Il caso – Sindaco ‘turista per sempre’ si concede 20 viaggi in 2 anni

parabiago raffaele cucchi sindaco turista per sempre
I manifesti elettorali di Raffaele Cucchi alle elezioni di Parabiago nel 2015.

Raffaele Cucchi, sindaco leghista della città di Parabiago, nel Milanese, è perennemente in vacanza: in poco più di 2 anni ha collezionato 20 viaggi e quasi mai per lavoro. Una sua concittadina, all’ennesimo tentativo fallito di trovarlo in municipio, esplode: “Prima a New York, poi in Africa, e in Comune quando ci sta?”

12 SETTEMBRE 2017

di Lorenzo Rotella

PARABIAGO (MILANO) – Viaggiare tanto fa bene all’anima e contribuisce alla comprensione del mondo. Un pensiero comune piuttoto condiviso, che potrebbe essere tramutato in realtà da un intellettuale, una persona devota alla riscoperta di se stessa e della vita o più semplicemente un individuo che, per lavoro, si muove spesso. Non può invece essere così per chi ha una mansione ben più statica. In particolar modo per chi fa il sindaco di una città che, per scelta e per dovere, ha deciso di amministrare un paese per un certo periodo di tempo. E’ il caso di Raffaele Cucchi, il primo cittadino leghista di Parabiago, un Comune nella provincia di Milano. Che in 27 mesi ha effettuato più di 20 viaggi, la maggior parte dei quali sono etichettabili come ‘ferie’.

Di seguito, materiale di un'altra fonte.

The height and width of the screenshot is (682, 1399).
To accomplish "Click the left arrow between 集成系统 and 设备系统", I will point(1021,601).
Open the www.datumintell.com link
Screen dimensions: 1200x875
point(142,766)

Lo sfogo: “In comune c’è mai!”

Dopo che questa manfrina si ripete per due anni, è normale che qualcuno si arrabbi. Come nel caso avvenuto la scorsa settimana nel comune di Parabiago. Una signora si era recata presso lo sportello della segreteria per chiedere un colloquio con il sindaco, come già aveva fatto altre volte. E come tutte le altre volte, non lo ha trovato. Ma all’ennesimo rimbalzo, causa assenza del primo cittadino, non ci vede più e dà in escandescenza: “Ma è mai possibile? Ogni volta che vengo qui a chiedere di lui è assente. Cucchi non c’è mai! Va a New York, poi in Africa, e in Comune quando ci sta?”. Il personale degli uffici comunali provano a calmarla, ma persino loro sono imbarazzati per la situazione: giustificare un’assidua assenza del proprio datore di lavoro, del resto, non è mai semplice. Specie se chi protesta ha ragione.

Il giro del mondo in 27 mesi

Basta fare un rapido calcolo a partire dai risultati elettorali di giugno 2015 per rendersi conto che quella donna, e chiunque la pensi come lei, non ha tutti i torti. 27 mesi di mandato e più di 20 viaggi effettuati. Percorrendo a ritroso la cronologia dei suoi impegni extra amministrativi, si nota che nemmeno un mese dopo la sua elezione il neosindaco Cucchi ha già fatto le valigie. Destinazione? Pontida e Spirano, due città in cui incontrare e sostenere il leader leghista Matteo Salvini. L’estate del 2015 prosegue poi con altri appuntamenti: qualche giorno a Berlino per il concerto degli Spandau Ballet, poi di nuovo a Ponte di Legno e Morimondo, di nuovo per altri raduni del Carroccio. E dopo tre mesi di pausa, di nuovo a Bologna per un comizio di Salvini. Poi inizia la stagione del tifo sfegatato per i ‘Galletti’ di Parabiago: il primo cittadino segue la squadra di Rugby nelle trasferte di Parma, Piacenza, Capoterra e Pesaro tra il novembre 2015 e il maggio 2016. In tutto ciò, trova anche il tempo di recarsi a Hong-Kong, in Cina, con scalo a Londra. Nel giugno 2016 ritorna in Oriente e si reca anche a Dubai. Infine, prima che la nuova stagione politica cominci, si prende un’ulteriore pausa in una bellissima spiaggia all’estero. Poi riprendono gli impegni. Compresi quelli da militante leghista e fervente sostenitore di Salvini: a settembre di nuovo a Pontida, a novembre in piazza Santa Croce a Firenze. Infine, altri tre viaggi invernali alle rispettive insegne di lavoro, svago e operazioni umanitarie, come in Tanzania con l’associazione benefica ‘Golfini Rossi’. E questo mese un bel giro a Mykonos, in Grecia, per poi tornare a Pontida di nuovo per il raduno annuale. Insomma, un autentico sindaco ‘giramondo’, che non perde occasione di visitare il globo terracqueo in lungo e in largo. Ma proprio per questo, il sindaco, quando lo fa?